Mike Kelly

Personal information
- Full name: Michael John Kelly
- Date of birth: 18 October 1942 (age 83)
- Place of birth: Northampton, England
- Position: Goalkeeper

Senior career*
- Years: Team / Apps / (Gls)
- 1958–1966: Wimbledon / 139 / (0)
- 1966–1970: Queens Park Rangers / 54 / (0)
- 1970–1976: Birmingham City / 62 / (0)
- 1976: Minnesota Kicks / 1 / (0)
- Total:  / 256 / (0)

International career
- England (amateur) / 3 / (0)

Managerial career
- 1977–1978: Plymouth Argyle

= Mike Kelly (footballer, born 1942) =

English footballer (born 1942)

Michael John Kelly (born 18 October 1942) is an English former professional footballer who played as a goalkeeper. He made 116 appearances in the Football League playing for Queens Park Rangers and Birmingham City. He went on to managerial positions, including nine months as manager of Plymouth Argyle, before concentrating on coaching.

==Playing career==
Born in Northampton, Kelly started his football career as a junior with Chelsea, but after two seasons (1959/60 and 1960/1), he was released and joined Wimbledon in the Isthmian League, as an amateur player. He was in the Wimbledon teams which beat Sutton United in the final of the FA Amateur Cup in 1963, won the championship of the Isthmian League in two consecutive seasons, and finished runners-up in the Southern League First Division. During this period he was capped three times for the England national amateur football team.
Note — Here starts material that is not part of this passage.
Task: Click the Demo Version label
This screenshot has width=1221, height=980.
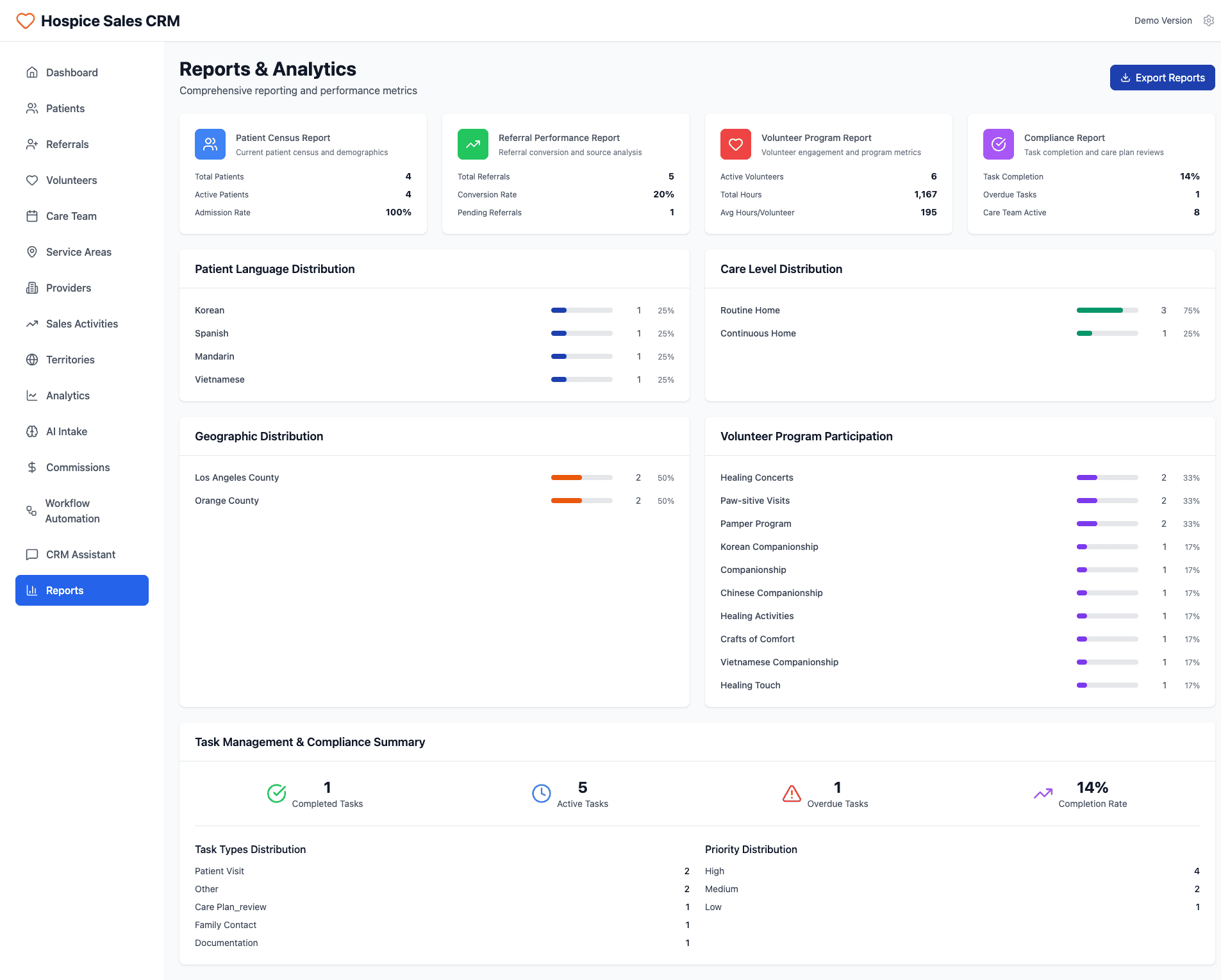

In 1966 he turned professional with Queens Park Rangers, spending four seasons with the club. He then moved on to Birmingham City, where he spent six years, followed by one season as player-coach of the Minnesota Kicks in the NASL, before returning to England to start a career in coaching.

==Coaching career==
On his return to England Kelly was appointed reserve team manager of Plymouth Argyle. When manager Tony Waiters resigned, Kelly took his place, himself resigning after nine months with the team seemingly heading for relegation. He went on to assistant manager roles at Fulham, Crystal Palace and West Bromwich Albion.

He was England goalkeeping coach from 1984 to 1990 and worked with the team in two World Cups, then performed a similar role with the Switzerland national football team until the 1994 World Cup. He then returned to the England set-up and was goalkeeping coach during Euro 96. At club level he worked with many clubs in England and abroad, and in December 2007 he joined Fulham F.C. as goalkeeping coach and assistant manager under Roy Hodgson, with whom he had worked at club and national level. In 2010, he followed Hodgson to Liverpool. He left following Hodgson's departure.